There is a new solution to saving lives in countries with high rates of tuberculosis and the presence of landmines: rats. A nonprofit organization called APOPO is training these so-called HeroRATs to use their sense of smell and detect both landmines and tuberculosis. These African giant pouched rats receive training in Tanzania and Mozambique and then deploy across sub-Saharan Africa. The question is: why rats? HeroRATs are saving lives for a variety of reasons:
- A strong sense of smell
- Easily trainable and very intelligent
- Impervious to most tropical diseases
- Do not have the weight to cause landmines to go off
- Cost-efficient to take care of
- A lifespan of 6-8 years
Tuberculosis is the world’s deadliest infectious disease. In many developing countries, the diagnosis method of smear microscopy is only 20-60% accurate, meaning that about half of the people with TB go undiagnosed. While the GeneXpert test is more accurate, it costs $17,000 for each device. HeroRATs are saving lives by rechecking human tested sputum samples. APOPO’s lab then rechecks the samples that the rats identify as positive.
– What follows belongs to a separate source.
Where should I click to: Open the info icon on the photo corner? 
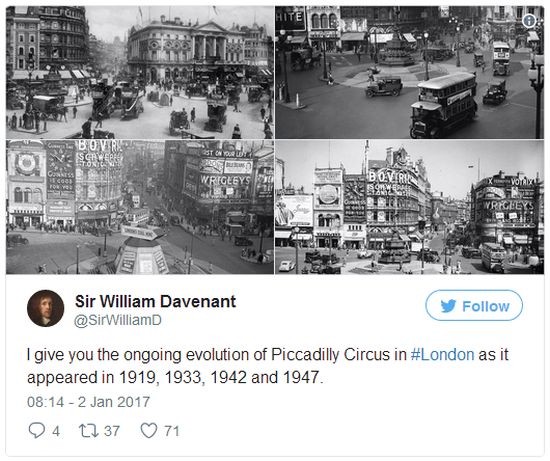pyautogui.click(x=529, y=21)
APOPO says that these brave rodents increase clinic detection rates by 40%. A rat can go through 50 samples in just eight minutes. Incredibly, a rat can evaluate more samples in 10 minutes than a lab technician can in a whole day. This is all thanks to their intensive, nine-month training that utilizes operative conditioning; the rats learn to associate the smell of TB with a reward.
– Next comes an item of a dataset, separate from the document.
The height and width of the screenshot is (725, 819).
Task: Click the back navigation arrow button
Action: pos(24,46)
Not only do HeroRATs save lives by smelling tuberculosis in sputum, but they also receive the training to clear hazardous fields by sniffing dangerous explosives underground. Hidden landmines and bombs still endanger lives in 59 countries. The rats undergo training to associate the smell of the explosives with the sound of a click and a reward. Rather than metal detectors which detect scrap metal as well, HeroRATs can identify the actual scent of the explosives, leading to fewer false detections.
Since the landmines are “antipersonnel,” they target people through direct pressure or a wire. Fortunately, rats are too light to set these off. Since APOPO’s launch in 2006, the rats have cleared over 6 million square meters in Mozambique and uncovered 2,406 landmines and 992 bombs. It would take them only 30 minutes to check the area of a tennis court. In contrast, it would take a human deminer with a metal detector four days to do the same work.
Though rats may be unpopular, they are brilliant little heroes. Not only do landmines endanger lives, but they also hinder economic development in war-torn countries. Villages cannot access basic necessities like water and travel routes and cannot use the fertile land for farming. HeroRATs are saving lives, but they are improving livelihood as well.
It is possible they could be saving a different kind of life as well: that of pangolins. Pangolins are one of the world’s most poached animals. In Tanzania, HeroRATs are training to detect the scent of pangolin scales that smugglers transport into Asia. In the future, HeroRATs could also help limit smuggling and trafficking. These little heroes prove that innovation is not synonymous with technology; sometimes, even a rodent can save lives.